Exercise directions. Write out every entry below word for word, leaving nothing out.

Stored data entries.
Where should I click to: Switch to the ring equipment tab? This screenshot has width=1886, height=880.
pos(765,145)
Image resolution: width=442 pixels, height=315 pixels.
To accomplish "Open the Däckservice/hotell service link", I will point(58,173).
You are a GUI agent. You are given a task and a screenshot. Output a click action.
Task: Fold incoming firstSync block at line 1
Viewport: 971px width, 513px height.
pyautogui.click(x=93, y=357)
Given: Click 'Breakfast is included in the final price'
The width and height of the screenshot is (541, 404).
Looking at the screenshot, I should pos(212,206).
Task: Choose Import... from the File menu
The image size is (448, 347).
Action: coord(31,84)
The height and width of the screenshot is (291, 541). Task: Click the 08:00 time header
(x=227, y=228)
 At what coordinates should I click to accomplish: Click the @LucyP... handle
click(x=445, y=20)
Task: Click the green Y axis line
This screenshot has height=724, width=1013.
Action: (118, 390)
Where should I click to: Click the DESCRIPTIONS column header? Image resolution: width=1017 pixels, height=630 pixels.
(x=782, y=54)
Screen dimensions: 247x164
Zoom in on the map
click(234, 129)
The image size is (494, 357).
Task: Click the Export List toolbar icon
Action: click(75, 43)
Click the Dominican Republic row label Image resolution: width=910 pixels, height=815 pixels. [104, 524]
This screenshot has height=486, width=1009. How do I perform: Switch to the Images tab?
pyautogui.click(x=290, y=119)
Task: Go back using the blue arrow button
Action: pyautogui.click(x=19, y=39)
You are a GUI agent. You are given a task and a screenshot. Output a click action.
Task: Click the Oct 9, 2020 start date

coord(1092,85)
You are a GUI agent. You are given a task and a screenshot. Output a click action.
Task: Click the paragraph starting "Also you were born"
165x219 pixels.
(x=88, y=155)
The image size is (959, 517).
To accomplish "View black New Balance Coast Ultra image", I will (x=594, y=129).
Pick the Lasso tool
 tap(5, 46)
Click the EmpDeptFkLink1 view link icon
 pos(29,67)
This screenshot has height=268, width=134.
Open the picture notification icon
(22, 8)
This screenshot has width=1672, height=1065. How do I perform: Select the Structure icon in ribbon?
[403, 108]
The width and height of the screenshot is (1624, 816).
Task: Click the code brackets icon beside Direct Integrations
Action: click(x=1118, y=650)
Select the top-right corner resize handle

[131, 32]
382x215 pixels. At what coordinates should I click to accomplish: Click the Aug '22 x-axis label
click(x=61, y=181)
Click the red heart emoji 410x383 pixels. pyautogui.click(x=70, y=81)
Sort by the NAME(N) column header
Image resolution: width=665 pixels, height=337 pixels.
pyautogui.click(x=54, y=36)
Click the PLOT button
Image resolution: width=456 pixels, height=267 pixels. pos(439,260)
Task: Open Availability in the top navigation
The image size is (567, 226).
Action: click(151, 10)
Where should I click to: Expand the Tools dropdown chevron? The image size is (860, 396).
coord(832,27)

Written answer.
Where should I click to: Switch to the ring equipment tab? This screenshot has width=1886, height=880.
pos(765,145)
Image resolution: width=442 pixels, height=315 pixels.
To accomplish "Open the Däckservice/hotell service link", I will point(58,173).
You are a GUI agent. You are given a task and a screenshot. Output a click action.
Task: Fold incoming firstSync block at line 1
Viewport: 971px width, 513px height.
pyautogui.click(x=93, y=357)
Given: Click 'Breakfast is included in the final price'
The width and height of the screenshot is (541, 404).
Looking at the screenshot, I should pos(212,206).
Task: Choose Import... from the File menu
The image size is (448, 347).
Action: coord(31,84)
The height and width of the screenshot is (291, 541). Task: Click the 08:00 time header
(x=227, y=228)
 At what coordinates should I click to accomplish: Click the @LucyP... handle
click(x=445, y=20)
Task: Click the green Y axis line
This screenshot has height=724, width=1013.
Action: (118, 390)
Where should I click to: Click the DESCRIPTIONS column header? Image resolution: width=1017 pixels, height=630 pixels.
(x=782, y=54)
Screen dimensions: 247x164
Zoom in on the map
click(234, 129)
The image size is (494, 357).
Task: Click the Export List toolbar icon
Action: click(75, 43)
Click the Dominican Republic row label Image resolution: width=910 pixels, height=815 pixels. [104, 524]
This screenshot has height=486, width=1009. How do I perform: Switch to the Images tab?
pyautogui.click(x=290, y=119)
Task: Go back using the blue arrow button
Action: pyautogui.click(x=19, y=39)
You are a GUI agent. You are given a task and a screenshot. Output a click action.
Task: Click the Oct 9, 2020 start date

coord(1092,85)
You are a GUI agent. You are given a task and a screenshot. Output a click action.
Task: Click the paragraph starting "Also you were born"
165x219 pixels.
(x=88, y=155)
The image size is (959, 517).
To accomplish "View black New Balance Coast Ultra image", I will (x=594, y=129).
Pick the Lasso tool
 tap(5, 46)
Click the EmpDeptFkLink1 view link icon
 pos(29,67)
This screenshot has height=268, width=134.
Open the picture notification icon
(22, 8)
This screenshot has width=1672, height=1065. How do I perform: Select the Structure icon in ribbon?
[403, 108]
The width and height of the screenshot is (1624, 816).
Task: Click the code brackets icon beside Direct Integrations
Action: click(x=1118, y=650)
Select the top-right corner resize handle

[131, 32]
382x215 pixels. At what coordinates should I click to accomplish: Click the Aug '22 x-axis label
click(x=61, y=181)
Click the red heart emoji 410x383 pixels. pyautogui.click(x=70, y=81)
Sort by the NAME(N) column header
Image resolution: width=665 pixels, height=337 pixels.
pyautogui.click(x=54, y=36)
Click the PLOT button
Image resolution: width=456 pixels, height=267 pixels. pos(439,260)
Task: Open Availability in the top navigation
The image size is (567, 226).
Action: click(151, 10)
Where should I click to: Expand the Tools dropdown chevron? The image size is (860, 396).
coord(832,27)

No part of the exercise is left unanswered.